TASK TO CARRY OUT — Could you return the data below exactly as it appears?

DATA PROVIDED —
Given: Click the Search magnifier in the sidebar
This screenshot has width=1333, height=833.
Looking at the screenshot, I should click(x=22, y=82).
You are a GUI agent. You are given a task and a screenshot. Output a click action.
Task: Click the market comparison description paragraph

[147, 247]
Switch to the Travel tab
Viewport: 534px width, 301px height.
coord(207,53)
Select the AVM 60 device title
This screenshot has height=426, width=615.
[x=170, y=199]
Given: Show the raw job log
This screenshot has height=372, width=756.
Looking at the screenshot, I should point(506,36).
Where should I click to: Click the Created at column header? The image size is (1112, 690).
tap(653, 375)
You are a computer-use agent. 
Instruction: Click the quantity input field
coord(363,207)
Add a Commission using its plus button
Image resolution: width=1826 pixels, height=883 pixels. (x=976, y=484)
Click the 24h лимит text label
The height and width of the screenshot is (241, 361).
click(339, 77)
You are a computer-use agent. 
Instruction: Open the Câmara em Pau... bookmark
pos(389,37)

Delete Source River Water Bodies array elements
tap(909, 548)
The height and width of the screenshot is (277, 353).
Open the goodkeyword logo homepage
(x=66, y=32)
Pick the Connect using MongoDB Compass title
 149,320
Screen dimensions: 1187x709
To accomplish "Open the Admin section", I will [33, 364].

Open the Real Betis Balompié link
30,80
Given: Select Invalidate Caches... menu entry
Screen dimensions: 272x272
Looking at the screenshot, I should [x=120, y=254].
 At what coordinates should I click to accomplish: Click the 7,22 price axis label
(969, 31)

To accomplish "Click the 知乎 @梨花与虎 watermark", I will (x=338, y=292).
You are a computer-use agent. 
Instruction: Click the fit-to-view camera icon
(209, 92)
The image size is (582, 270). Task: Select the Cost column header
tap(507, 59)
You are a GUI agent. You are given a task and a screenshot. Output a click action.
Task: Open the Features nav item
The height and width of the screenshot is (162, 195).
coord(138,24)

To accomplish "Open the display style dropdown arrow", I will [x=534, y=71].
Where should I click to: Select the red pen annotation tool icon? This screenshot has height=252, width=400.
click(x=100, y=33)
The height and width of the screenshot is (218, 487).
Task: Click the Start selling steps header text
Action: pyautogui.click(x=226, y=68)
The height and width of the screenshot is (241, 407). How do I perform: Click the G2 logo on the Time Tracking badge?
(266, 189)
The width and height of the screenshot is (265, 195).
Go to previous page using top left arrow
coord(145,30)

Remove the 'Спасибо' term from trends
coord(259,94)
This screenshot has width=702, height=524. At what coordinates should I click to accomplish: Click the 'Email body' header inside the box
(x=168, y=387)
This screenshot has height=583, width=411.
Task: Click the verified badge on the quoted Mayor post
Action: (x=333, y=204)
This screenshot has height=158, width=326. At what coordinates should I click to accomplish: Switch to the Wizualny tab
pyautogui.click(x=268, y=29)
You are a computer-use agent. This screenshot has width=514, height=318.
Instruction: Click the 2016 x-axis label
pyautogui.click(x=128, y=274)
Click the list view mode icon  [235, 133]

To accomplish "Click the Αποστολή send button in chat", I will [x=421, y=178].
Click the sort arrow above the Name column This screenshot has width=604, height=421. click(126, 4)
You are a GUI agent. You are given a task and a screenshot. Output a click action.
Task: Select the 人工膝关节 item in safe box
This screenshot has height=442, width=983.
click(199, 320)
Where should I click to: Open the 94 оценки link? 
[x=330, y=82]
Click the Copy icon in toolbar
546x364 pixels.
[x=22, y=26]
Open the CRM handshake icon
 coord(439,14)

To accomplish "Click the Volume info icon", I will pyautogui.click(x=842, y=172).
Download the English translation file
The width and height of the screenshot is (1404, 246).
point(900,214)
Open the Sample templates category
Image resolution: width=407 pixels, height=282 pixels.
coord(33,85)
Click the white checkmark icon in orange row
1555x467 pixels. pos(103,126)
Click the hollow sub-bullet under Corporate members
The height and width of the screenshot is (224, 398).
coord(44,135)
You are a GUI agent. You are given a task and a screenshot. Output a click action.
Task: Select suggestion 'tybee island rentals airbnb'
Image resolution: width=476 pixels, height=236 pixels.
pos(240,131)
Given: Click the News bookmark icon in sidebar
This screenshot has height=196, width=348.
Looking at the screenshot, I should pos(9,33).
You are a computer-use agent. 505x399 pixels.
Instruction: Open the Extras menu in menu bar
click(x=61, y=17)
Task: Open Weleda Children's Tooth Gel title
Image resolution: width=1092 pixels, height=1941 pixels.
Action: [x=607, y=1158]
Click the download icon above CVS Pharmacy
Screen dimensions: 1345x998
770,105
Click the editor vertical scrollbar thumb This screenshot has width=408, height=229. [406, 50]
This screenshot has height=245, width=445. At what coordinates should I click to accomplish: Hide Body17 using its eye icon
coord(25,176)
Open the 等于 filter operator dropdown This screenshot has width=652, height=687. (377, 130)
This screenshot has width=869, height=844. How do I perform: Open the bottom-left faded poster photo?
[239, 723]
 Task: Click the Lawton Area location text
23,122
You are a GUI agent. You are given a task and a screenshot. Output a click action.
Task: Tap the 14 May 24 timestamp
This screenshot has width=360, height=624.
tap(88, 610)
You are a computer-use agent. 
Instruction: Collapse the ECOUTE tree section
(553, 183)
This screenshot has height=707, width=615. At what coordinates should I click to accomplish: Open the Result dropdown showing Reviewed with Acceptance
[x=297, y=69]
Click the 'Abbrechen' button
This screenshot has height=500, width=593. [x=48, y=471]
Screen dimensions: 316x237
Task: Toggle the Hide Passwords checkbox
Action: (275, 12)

EXERCISE SOLUTION —
Given: Click the Search magnifier in the sidebar
This screenshot has width=1333, height=833.
Looking at the screenshot, I should click(x=22, y=82).
You are a GUI agent. You are given a task and a screenshot. Output a click action.
Task: Click the market comparison description paragraph

[147, 247]
Switch to the Travel tab
Viewport: 534px width, 301px height.
coord(207,53)
Select the AVM 60 device title
This screenshot has height=426, width=615.
[x=170, y=199]
Given: Show the raw job log
This screenshot has height=372, width=756.
Looking at the screenshot, I should point(506,36).
Where should I click to: Click the Created at column header? The image size is (1112, 690).
tap(653, 375)
You are a computer-use agent. 
Instruction: Click the quantity input field
coord(363,207)
Add a Commission using its plus button
Image resolution: width=1826 pixels, height=883 pixels. (x=976, y=484)
Click the 24h лимит text label
The height and width of the screenshot is (241, 361).
click(339, 77)
You are a computer-use agent. 
Instruction: Open the Câmara em Pau... bookmark
pos(389,37)

Delete Source River Water Bodies array elements
tap(909, 548)
The height and width of the screenshot is (277, 353).
Open the goodkeyword logo homepage
(x=66, y=32)
Pick the Connect using MongoDB Compass title
 149,320
Screen dimensions: 1187x709
To accomplish "Open the Admin section", I will [33, 364].

Open the Real Betis Balompié link
30,80
Given: Select Invalidate Caches... menu entry
Screen dimensions: 272x272
Looking at the screenshot, I should [x=120, y=254].
 At what coordinates should I click to accomplish: Click the 7,22 price axis label
(969, 31)

To accomplish "Click the 知乎 @梨花与虎 watermark", I will (x=338, y=292).
You are a computer-use agent. 
Instruction: Click the fit-to-view camera icon
(209, 92)
The image size is (582, 270). Task: Select the Cost column header
tap(507, 59)
You are a GUI agent. You are given a task and a screenshot. Output a click action.
Task: Open the Features nav item
The height and width of the screenshot is (162, 195).
coord(138,24)

To accomplish "Open the display style dropdown arrow", I will [x=534, y=71].
Where should I click to: Select the red pen annotation tool icon? This screenshot has height=252, width=400.
click(x=100, y=33)
The height and width of the screenshot is (218, 487).
Task: Click the Start selling steps header text
Action: pyautogui.click(x=226, y=68)
The height and width of the screenshot is (241, 407). How do I perform: Click the G2 logo on the Time Tracking badge?
(266, 189)
The width and height of the screenshot is (265, 195).
Go to previous page using top left arrow
coord(145,30)

Remove the 'Спасибо' term from trends
coord(259,94)
This screenshot has width=702, height=524. At what coordinates should I click to accomplish: Click the 'Email body' header inside the box
(x=168, y=387)
This screenshot has height=583, width=411.
Task: Click the verified badge on the quoted Mayor post
Action: (x=333, y=204)
This screenshot has height=158, width=326. At what coordinates should I click to accomplish: Switch to the Wizualny tab
pyautogui.click(x=268, y=29)
You are a computer-use agent. This screenshot has width=514, height=318.
Instruction: Click the 2016 x-axis label
pyautogui.click(x=128, y=274)
Click the list view mode icon  [235, 133]

To accomplish "Click the Αποστολή send button in chat", I will [x=421, y=178].
Click the sort arrow above the Name column This screenshot has width=604, height=421. click(126, 4)
You are a GUI agent. You are given a task and a screenshot. Output a click action.
Task: Select the 人工膝关节 item in safe box
This screenshot has height=442, width=983.
click(199, 320)
Where should I click to: Open the 94 оценки link? 
[x=330, y=82]
Click the Copy icon in toolbar
546x364 pixels.
[x=22, y=26]
Open the CRM handshake icon
 coord(439,14)

To accomplish "Click the Volume info icon", I will pyautogui.click(x=842, y=172).
Download the English translation file
The width and height of the screenshot is (1404, 246).
point(900,214)
Open the Sample templates category
Image resolution: width=407 pixels, height=282 pixels.
coord(33,85)
Click the white checkmark icon in orange row
1555x467 pixels. pos(103,126)
Click the hollow sub-bullet under Corporate members
The height and width of the screenshot is (224, 398).
coord(44,135)
You are a GUI agent. You are given a task and a screenshot. Output a click action.
Task: Select suggestion 'tybee island rentals airbnb'
Image resolution: width=476 pixels, height=236 pixels.
pos(240,131)
Given: Click the News bookmark icon in sidebar
This screenshot has height=196, width=348.
Looking at the screenshot, I should pos(9,33).
You are a computer-use agent. 505x399 pixels.
Instruction: Open the Extras menu in menu bar
click(x=61, y=17)
Task: Open Weleda Children's Tooth Gel title
Image resolution: width=1092 pixels, height=1941 pixels.
Action: [x=607, y=1158]
Click the download icon above CVS Pharmacy
Screen dimensions: 1345x998
770,105
Click the editor vertical scrollbar thumb This screenshot has width=408, height=229. [406, 50]
This screenshot has height=245, width=445. At what coordinates should I click to accomplish: Hide Body17 using its eye icon
coord(25,176)
Open the 等于 filter operator dropdown This screenshot has width=652, height=687. (377, 130)
This screenshot has width=869, height=844. How do I perform: Open the bottom-left faded poster photo?
[239, 723]
 Task: Click the Lawton Area location text
23,122
You are a GUI agent. You are given a task and a screenshot. Output a click action.
Task: Tap the 14 May 24 timestamp
This screenshot has width=360, height=624.
tap(88, 610)
You are a computer-use agent. 
Instruction: Collapse the ECOUTE tree section
(553, 183)
This screenshot has height=707, width=615. At what coordinates should I click to accomplish: Open the Result dropdown showing Reviewed with Acceptance
[x=297, y=69]
Click the 'Abbrechen' button
This screenshot has height=500, width=593. [x=48, y=471]
Screen dimensions: 316x237
Task: Toggle the Hide Passwords checkbox
Action: (275, 12)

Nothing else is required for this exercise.